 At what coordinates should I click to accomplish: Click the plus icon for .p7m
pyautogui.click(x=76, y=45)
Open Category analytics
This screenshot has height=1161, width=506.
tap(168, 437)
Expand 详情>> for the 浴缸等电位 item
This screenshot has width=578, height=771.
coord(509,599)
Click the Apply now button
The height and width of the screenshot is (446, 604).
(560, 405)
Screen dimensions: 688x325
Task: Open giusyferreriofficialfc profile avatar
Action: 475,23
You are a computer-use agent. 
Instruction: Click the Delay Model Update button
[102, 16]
────────────────
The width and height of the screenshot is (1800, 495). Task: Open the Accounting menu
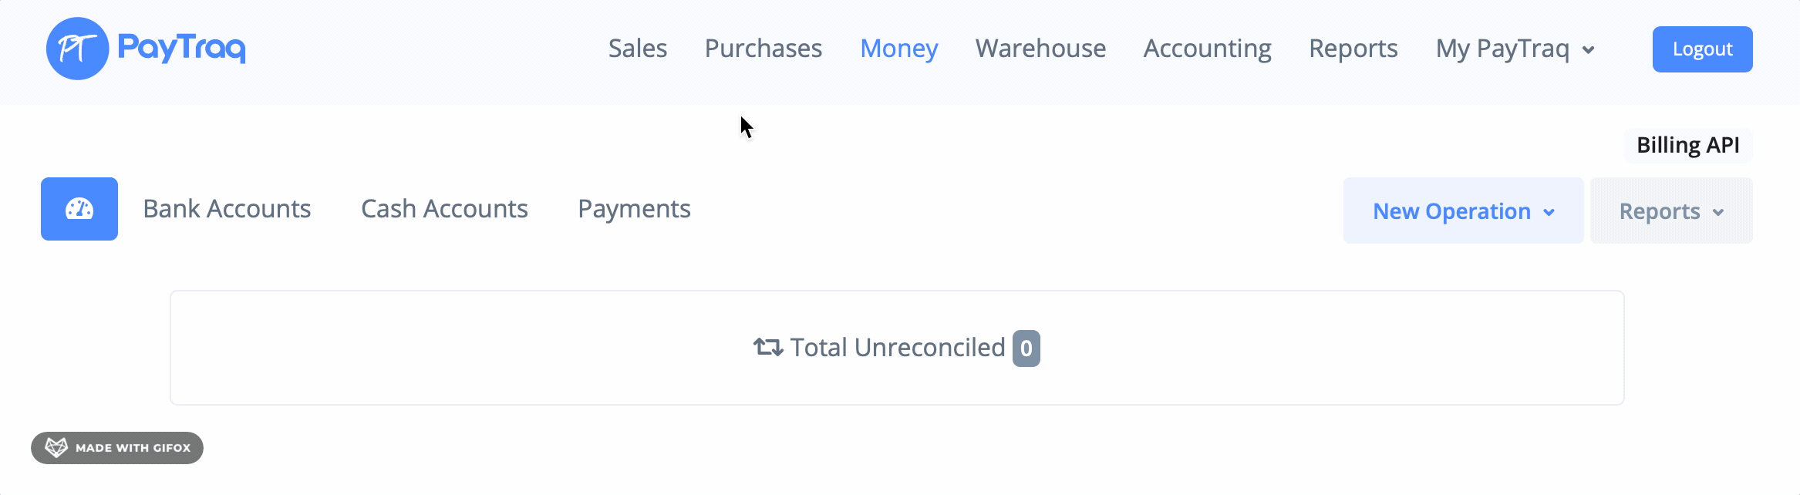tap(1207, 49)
────────────────
**Task details**
Return the span of lines in the data above that opens at the line with "At what coordinates" and closes at the line with "Expand 详情>> for the 浴缸等电位 item", exactly, ends included, nothing else.

**Output of the exercise**
 At what coordinates should I click to accomplish: Click the plus icon for .p7m
pyautogui.click(x=76, y=45)
Open Category analytics
This screenshot has height=1161, width=506.
tap(168, 437)
Expand 详情>> for the 浴缸等电位 item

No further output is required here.